Smith looked at the screen. Even though most of the activity was still on the left side, on the right side which had been still, the straight line was now showing signs of life in the form of little hiccups and skips.
"Honestly, it would relax me more if Hermelinda was here."
"Alice is here."
"I know," Smith said, "Hermelinda won't be back until after the baby."
"Have you been e-mailing each other?"
"Everyday."
"Do you want to make a confession, Smith?"
"Nothing everybody doesn't already know," Smith said.
"She's a sweet girl, Smith. The way she tends to you... it's hard to keep anything secret around here. But outside of the lab, I get a lot of questions. I wish you'd go public so they stop accusing me."
"Ah, so you're a suspect too. Do me a favor, can we keep it that way for a little bit? I mean, look..." Smith paused. The right side of the monitor was coming to intermittent life, throwing off a little light each time it registered a peak or a valley. "When I was a kid, you never even saw interracial dating. What would we call a couple consisting of a flesh and blood human being and a transhuman – basically a sentient machine. And ..." Smith stopped speaking abruptly. The line on the right side of the screen -- the one monitoring the model -- began to jump and flash. For a moment, the line on the left side became small and quiet.
"You alright, buddy?" Bayron asked trying to mask a tone of worry when he noticed the unusual change in the display.
"Yes, just something strange just happened."
"You have to tell me what happened. I don't want to damage the last functioning part of your body."
"Well, I was thinking...about Hermelinda... what kind of relationship... the baby ... other things... what I was talking about when suddenly... I don't know how to explain it, but I was thinking faster, more... I don't know. Like a t
housand circuits just came on line. Like waking up, but real fast." Smith stopped talking for a moment, obviously trying to think of a better way to describe what he just felt to Dr. Bayron.
"I need to keep you talking, Smith. Remind me what you were saying when that happened."
"Well, I was just a about to say, how will Hermelinda, or the baby, know its me and not just some sophisticated computer program? Will anyone respect our relationship after I'm freed from this corpse?"
"We've never really discussed that aspect you and I, have we?"
"Can you believe that I'm having doubts about the wisdom of this experiment?"
"It's a little late for that, isn't it?"
"Humor me for a second doc.

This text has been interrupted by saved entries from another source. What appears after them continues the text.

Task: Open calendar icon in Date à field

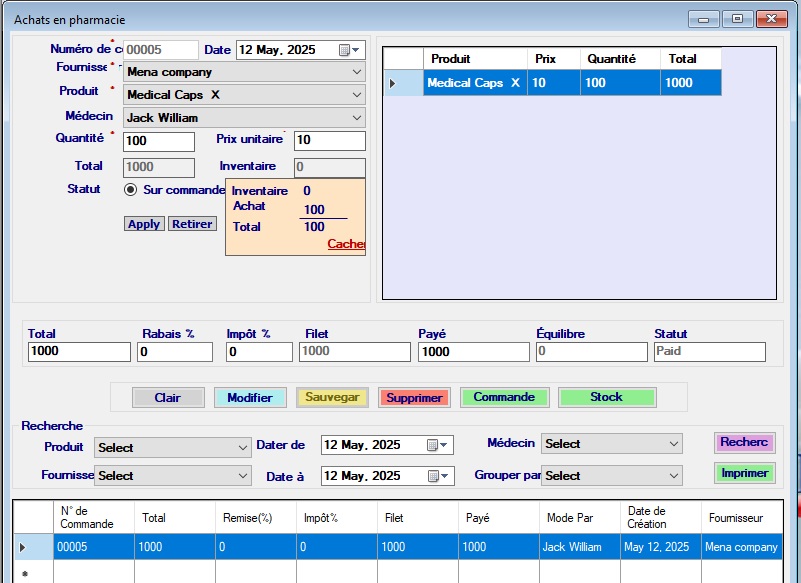Action: 435,476
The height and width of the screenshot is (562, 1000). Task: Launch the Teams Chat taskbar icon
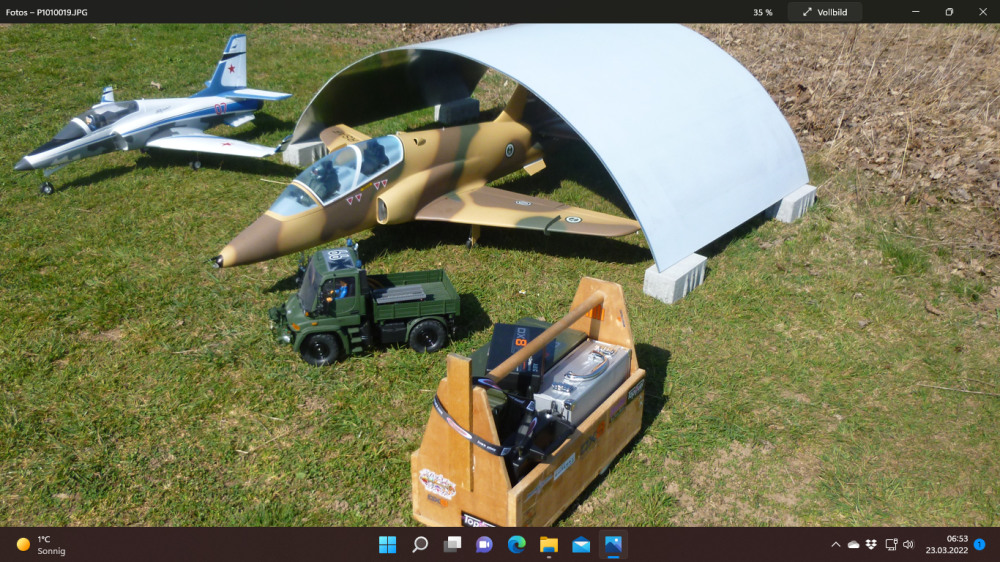[x=484, y=544]
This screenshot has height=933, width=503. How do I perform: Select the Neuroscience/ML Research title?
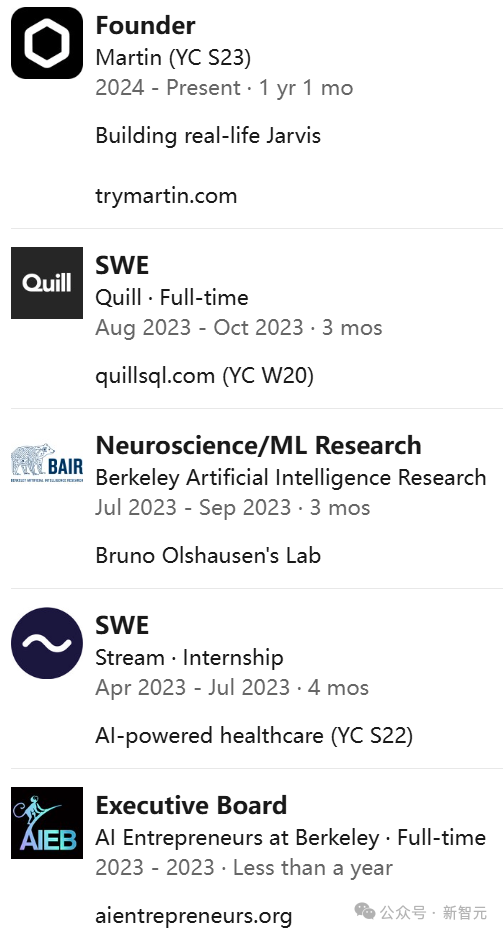[258, 446]
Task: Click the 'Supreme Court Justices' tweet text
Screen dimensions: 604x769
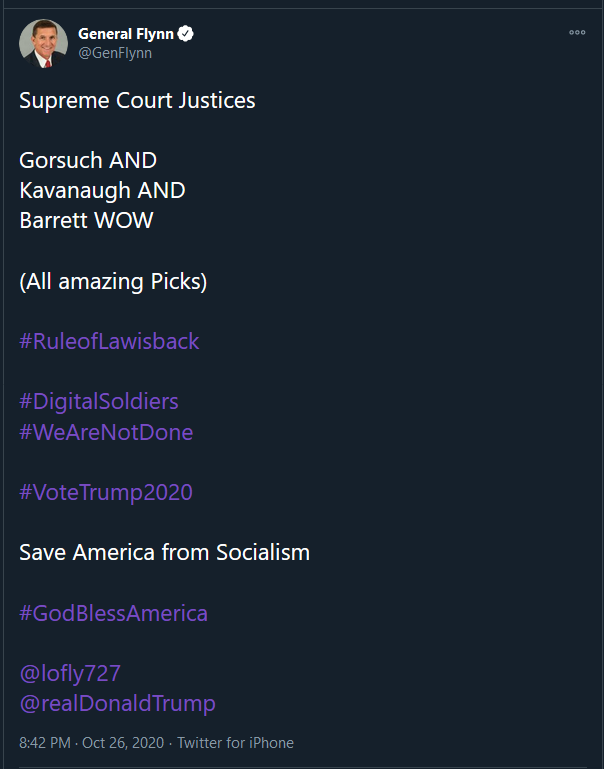Action: (x=137, y=101)
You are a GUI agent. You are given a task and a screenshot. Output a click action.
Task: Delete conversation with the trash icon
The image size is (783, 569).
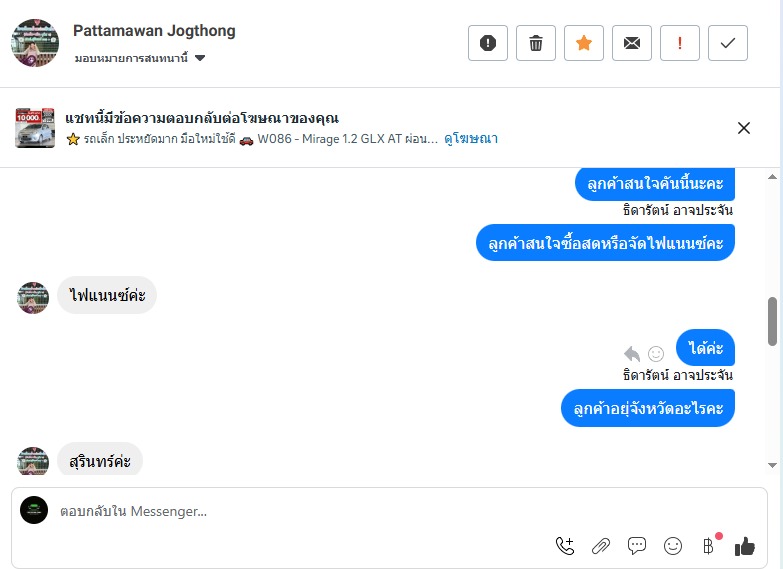536,43
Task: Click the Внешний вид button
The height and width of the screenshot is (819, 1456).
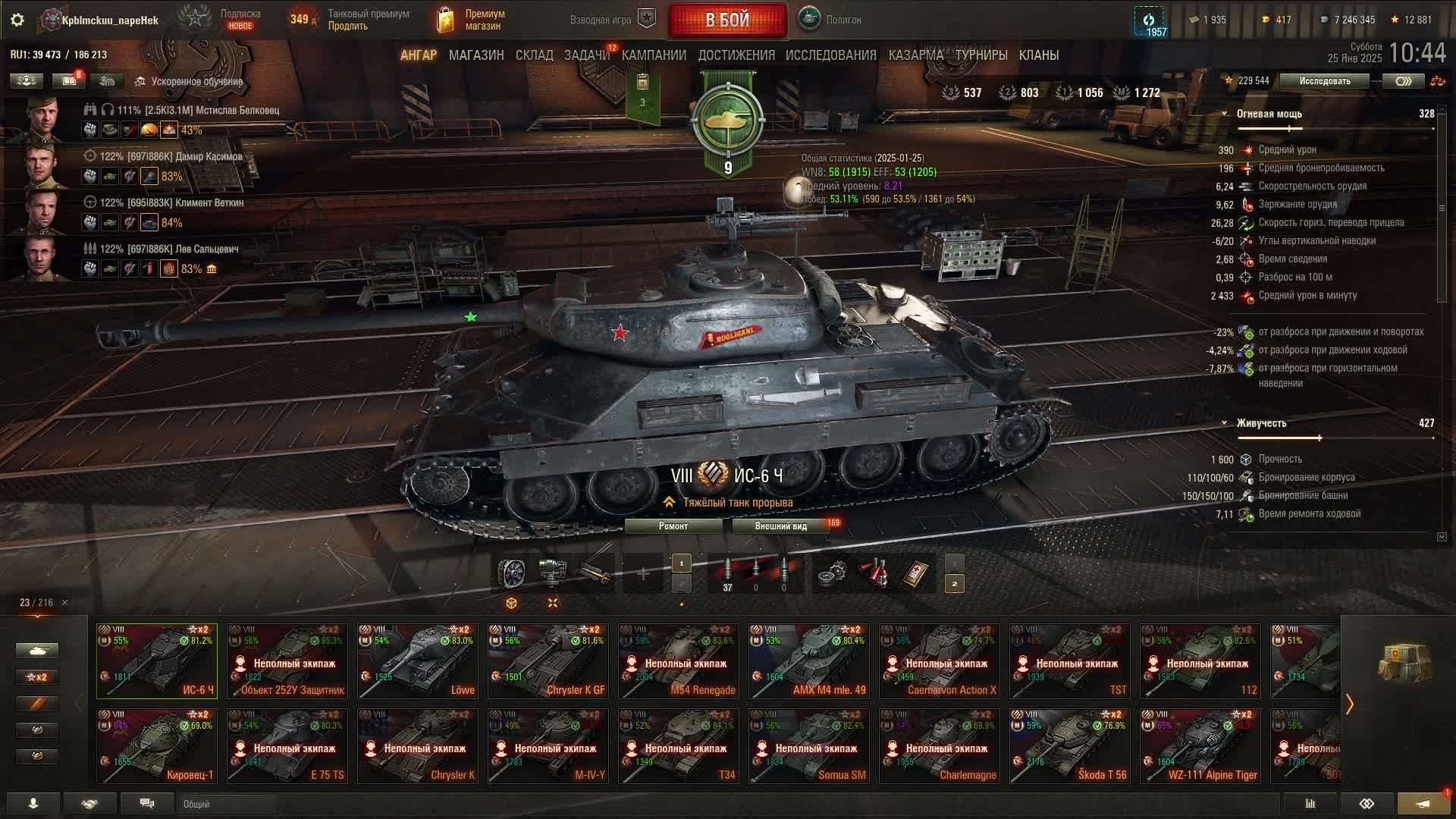Action: tap(781, 526)
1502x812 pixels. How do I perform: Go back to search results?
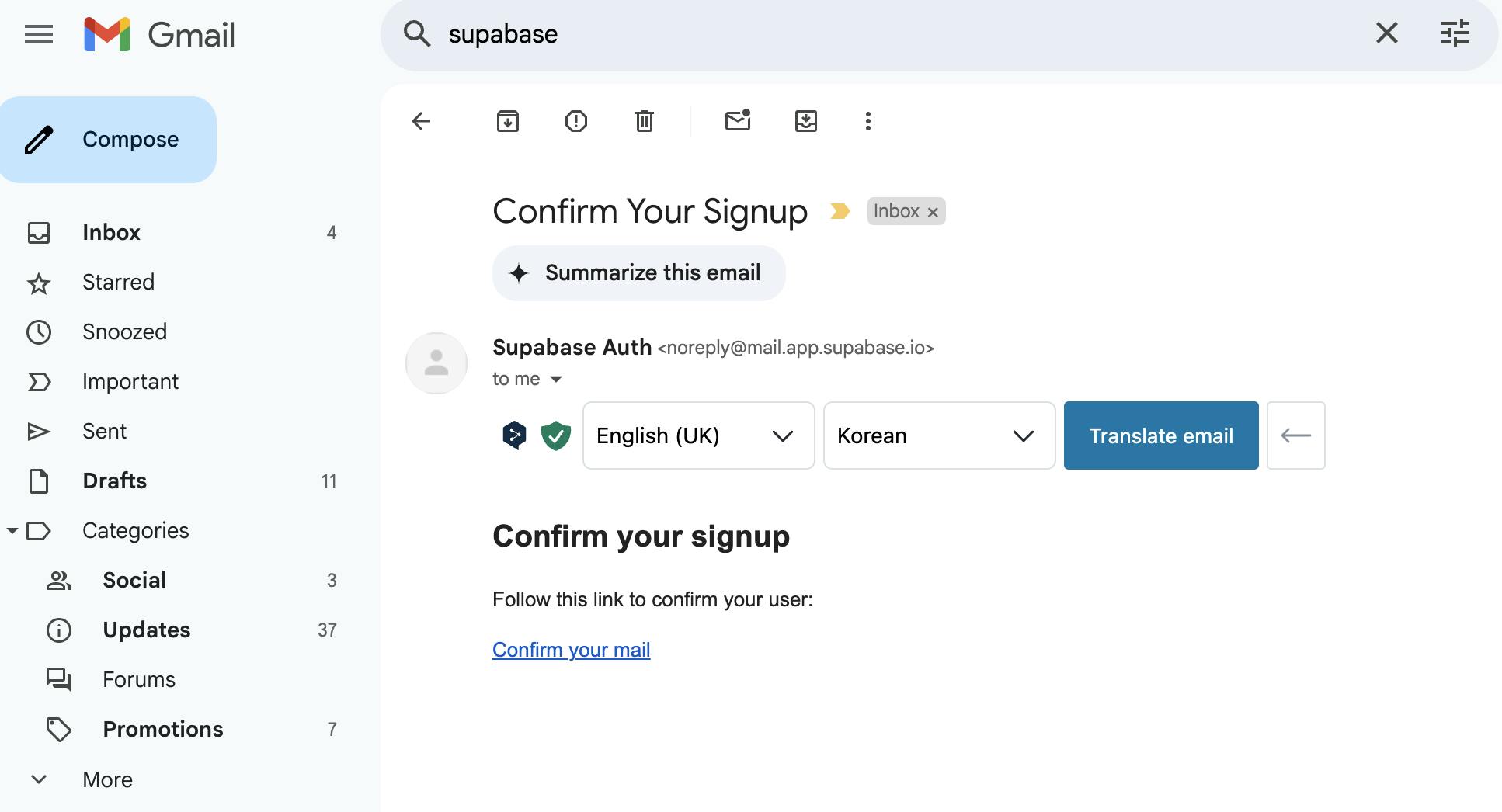coord(421,121)
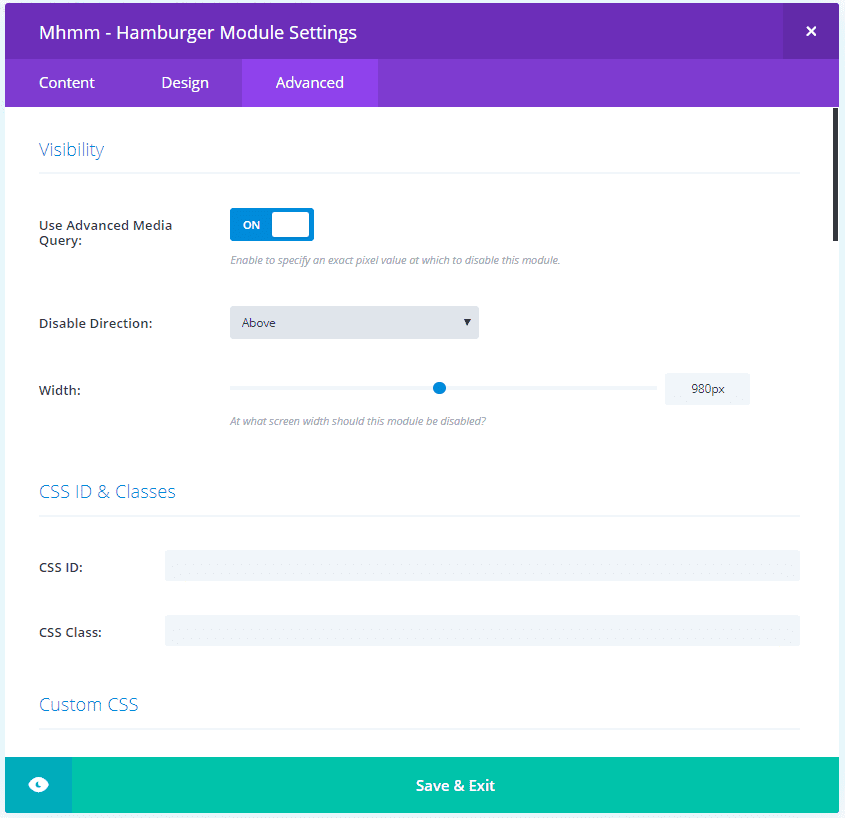Open the Design tab
845x818 pixels.
tap(185, 82)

What if a man really is more than just a sum of his parts?"
"To the extent that the blank spaces in between the physical parts count, we've already considered and accounted for that."
"Assume for the moment that what we call the soul is replicated in the model. The soul existing in the form of a bunch of 0's and 1's stored on a hard-drive. Would turning off the machine constitute murder? That's a legal question, I suppose. And if the data were copied could there then be two identical souls? And what if the data was stored on removable media and removed from its operating environment. Could that removable media have a soul? Imagine a computer disk with a soul trapped in it."
"These are theological questions, Smith. I'm just a humble doctor. I think you'll be the first to know the answer to those questions and you can tell all the priests and rabbis."
"Me, or a fancy toy capable of calculating what it thinks I would have said and saying it?"
"As long is it makes those calculations in perfect replication of what your flesh-and-blood mind would have done, I really don't see the difference."
"The difference is that I'll be dead." Smith's laughs, chuckles, and other verbalizations of amusement all came out of the machine as one or more 'ha's'. How amused he was could be gleaned from the number of 'ha's' that came out of the speakers, but all the other subtleties of laughter were lost. Before Smith continued a single 'ha' reported through the speaker. "Of course, if the machine does a good job of calculating my responses, no one will even know I'm dead."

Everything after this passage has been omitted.